Zostawiła psa na pewną śmierć. Dramat w Czerwionce-Leszczynach
Policjant dzielnicowy z Czerwionki-Leszczyn dotarł do informacji, że w jednym z mieszkań przy ul. Słowackiego zamknięty jest pies, nad którym nikt nie sprawuje opieki. Na wskazane miejsce udali się sierż. szt. Kamil Pragnący wspólnie z kierownikiem Powiatowego Inspektoratu Weterynarii w Rybniku.
Chcieli sprawdzić warunki przetrzymywania zwierzęcia, jednak mimo pukania nikt nie otwierał drzwi. Zza drzwi było jedynie słychać szczekanie psa. Policjantowi udało się ustalić dane kontaktowe byłego partnera kobiety, która wcześniej tam mieszkała. Mężczyzna przyjechał na miejsce i otworzył drzwi do mieszkania.
Jak się okazało, sytuacja w mieszkaniu była dramatyczna. Wszędzie panował bałagan i unosił się odór. We wnętrzu znajdował się pies rasy rottweiler. Zwierze było zaniedbane i nie miało dostępu do jedzenia ani wody.

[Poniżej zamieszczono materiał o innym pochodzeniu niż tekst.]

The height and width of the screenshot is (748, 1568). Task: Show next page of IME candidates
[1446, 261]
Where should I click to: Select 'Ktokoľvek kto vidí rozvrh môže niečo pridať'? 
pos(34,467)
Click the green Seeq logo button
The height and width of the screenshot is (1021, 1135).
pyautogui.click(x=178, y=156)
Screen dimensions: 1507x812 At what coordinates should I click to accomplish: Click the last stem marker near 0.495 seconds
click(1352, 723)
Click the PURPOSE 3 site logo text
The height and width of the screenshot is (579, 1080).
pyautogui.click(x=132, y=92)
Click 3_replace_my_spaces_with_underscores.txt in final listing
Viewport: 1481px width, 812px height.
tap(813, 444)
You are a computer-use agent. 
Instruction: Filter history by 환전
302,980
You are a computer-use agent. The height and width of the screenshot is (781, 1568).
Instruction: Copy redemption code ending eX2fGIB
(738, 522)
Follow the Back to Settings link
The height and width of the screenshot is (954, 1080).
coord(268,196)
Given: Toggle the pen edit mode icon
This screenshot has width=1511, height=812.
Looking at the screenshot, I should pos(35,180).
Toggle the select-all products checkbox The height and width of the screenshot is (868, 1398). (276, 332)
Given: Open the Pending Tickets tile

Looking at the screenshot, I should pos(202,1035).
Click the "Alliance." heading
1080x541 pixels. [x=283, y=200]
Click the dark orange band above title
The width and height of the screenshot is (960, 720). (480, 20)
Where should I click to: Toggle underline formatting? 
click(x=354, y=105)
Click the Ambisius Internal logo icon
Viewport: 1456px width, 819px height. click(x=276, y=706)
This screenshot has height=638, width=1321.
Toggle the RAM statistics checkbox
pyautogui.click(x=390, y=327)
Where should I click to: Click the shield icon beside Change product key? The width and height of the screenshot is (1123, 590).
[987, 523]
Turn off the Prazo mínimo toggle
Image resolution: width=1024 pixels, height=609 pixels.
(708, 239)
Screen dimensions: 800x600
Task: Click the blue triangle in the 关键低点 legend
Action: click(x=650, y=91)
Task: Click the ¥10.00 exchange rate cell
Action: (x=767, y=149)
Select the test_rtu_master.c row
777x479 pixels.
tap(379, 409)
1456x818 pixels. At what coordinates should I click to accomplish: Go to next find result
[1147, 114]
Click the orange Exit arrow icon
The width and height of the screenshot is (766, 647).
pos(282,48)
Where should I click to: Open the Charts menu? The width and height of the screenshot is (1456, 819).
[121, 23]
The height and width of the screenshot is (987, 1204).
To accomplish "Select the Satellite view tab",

Jak ustalili policjanci, właścicielka psa po rozstaniu ze swoim partnerem porzuciła zwierzę w mieszkaniu bez żadnej opieki.
30-latka z powiatu rybnickiego usłyszała już zarzut znęcania się nad zwierzęciem. Teraz grozi jej kara do 3 lat pozbawienia wolności, natomiast pies trafił pod dobra opiekę w schronisku w Rybniku.
Przypadki znęcania się nad zwierzętami w woj. śląskim
Do podobnej interwencja doszło niedawno w Zabrzu. W opuszczonym mieszkaniu zamknięty był kot. Jego właściciel został zatrzymany przez policję, a druga osoba, która tam mieszkała, wyprowadziła się.
Zwierze zostawiono na pewną śmierć bez jedzenia i wody. Na szczęście o sprawie policję powiadomił pracownik socjalny. Policjanci wspólnie ze strażakami przyjechali na wskazany adres i weszli do mieszkania. W środku znaleziono porzuconego kota. Na szczęście nie było za późno i akcja zakończyła się szczęśliwie, a kot trafił pod odpowiednią opiekę.